Repeat the records. Leave nothing out.
*** Data to use
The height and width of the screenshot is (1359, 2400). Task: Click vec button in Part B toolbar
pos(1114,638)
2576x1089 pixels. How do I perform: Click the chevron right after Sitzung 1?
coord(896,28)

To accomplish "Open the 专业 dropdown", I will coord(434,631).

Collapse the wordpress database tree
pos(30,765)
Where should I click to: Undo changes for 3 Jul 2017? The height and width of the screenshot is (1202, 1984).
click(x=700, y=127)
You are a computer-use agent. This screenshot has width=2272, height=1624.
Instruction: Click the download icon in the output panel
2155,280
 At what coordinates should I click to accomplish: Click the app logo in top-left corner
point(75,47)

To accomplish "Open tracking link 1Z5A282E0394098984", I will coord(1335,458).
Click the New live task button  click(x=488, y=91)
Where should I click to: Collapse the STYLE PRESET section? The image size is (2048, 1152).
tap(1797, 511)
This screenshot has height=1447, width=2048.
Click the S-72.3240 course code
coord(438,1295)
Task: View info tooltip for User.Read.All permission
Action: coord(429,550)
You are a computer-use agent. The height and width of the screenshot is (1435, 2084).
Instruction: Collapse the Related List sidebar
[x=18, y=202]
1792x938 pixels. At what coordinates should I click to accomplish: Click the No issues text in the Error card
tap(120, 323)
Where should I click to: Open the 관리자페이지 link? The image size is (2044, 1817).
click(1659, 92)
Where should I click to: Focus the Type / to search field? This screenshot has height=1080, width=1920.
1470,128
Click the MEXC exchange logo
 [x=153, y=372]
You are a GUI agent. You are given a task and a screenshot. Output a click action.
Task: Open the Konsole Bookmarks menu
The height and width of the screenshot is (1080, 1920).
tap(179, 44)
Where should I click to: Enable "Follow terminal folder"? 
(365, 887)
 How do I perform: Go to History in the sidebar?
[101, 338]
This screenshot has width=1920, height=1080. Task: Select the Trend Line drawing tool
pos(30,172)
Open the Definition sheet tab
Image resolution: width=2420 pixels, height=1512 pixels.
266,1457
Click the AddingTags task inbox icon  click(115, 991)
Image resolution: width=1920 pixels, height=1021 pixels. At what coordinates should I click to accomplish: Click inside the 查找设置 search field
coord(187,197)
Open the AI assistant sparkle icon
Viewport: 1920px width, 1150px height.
******
▸ Result of the exercise
The height and width of the screenshot is (1359, 2400). Task: Click vec button in Part B toolbar
pos(1114,638)
2576x1089 pixels. How do I perform: Click the chevron right after Sitzung 1?
coord(896,28)

To accomplish "Open the 专业 dropdown", I will coord(434,631).

Collapse the wordpress database tree
pos(30,765)
Where should I click to: Undo changes for 3 Jul 2017? The height and width of the screenshot is (1202, 1984).
click(x=700, y=127)
You are a computer-use agent. This screenshot has width=2272, height=1624.
Instruction: Click the download icon in the output panel
2155,280
 At what coordinates should I click to accomplish: Click the app logo in top-left corner
point(75,47)

To accomplish "Open tracking link 1Z5A282E0394098984", I will coord(1335,458).
Click the New live task button  click(x=488, y=91)
Where should I click to: Collapse the STYLE PRESET section? The image size is (2048, 1152).
tap(1797, 511)
This screenshot has height=1447, width=2048.
Click the S-72.3240 course code
coord(438,1295)
Task: View info tooltip for User.Read.All permission
Action: coord(429,550)
You are a computer-use agent. The height and width of the screenshot is (1435, 2084).
Instruction: Collapse the Related List sidebar
[x=18, y=202]
1792x938 pixels. At what coordinates should I click to accomplish: Click the No issues text in the Error card
tap(120, 323)
Where should I click to: Open the 관리자페이지 link? The image size is (2044, 1817).
click(1659, 92)
Where should I click to: Focus the Type / to search field? This screenshot has height=1080, width=1920.
1470,128
Click the MEXC exchange logo
 [x=153, y=372]
You are a GUI agent. You are given a task and a screenshot. Output a click action.
Task: Open the Konsole Bookmarks menu
The height and width of the screenshot is (1080, 1920).
tap(179, 44)
Where should I click to: Enable "Follow terminal folder"? 
(365, 887)
 How do I perform: Go to History in the sidebar?
[101, 338]
This screenshot has width=1920, height=1080. Task: Select the Trend Line drawing tool
pos(30,172)
Open the Definition sheet tab
Image resolution: width=2420 pixels, height=1512 pixels.
266,1457
Click the AddingTags task inbox icon  click(115, 991)
Image resolution: width=1920 pixels, height=1021 pixels. At what coordinates should I click to accomplish: Click inside the 查找设置 search field
coord(187,197)
Open the AI assistant sparkle icon
Viewport: 1920px width, 1150px height.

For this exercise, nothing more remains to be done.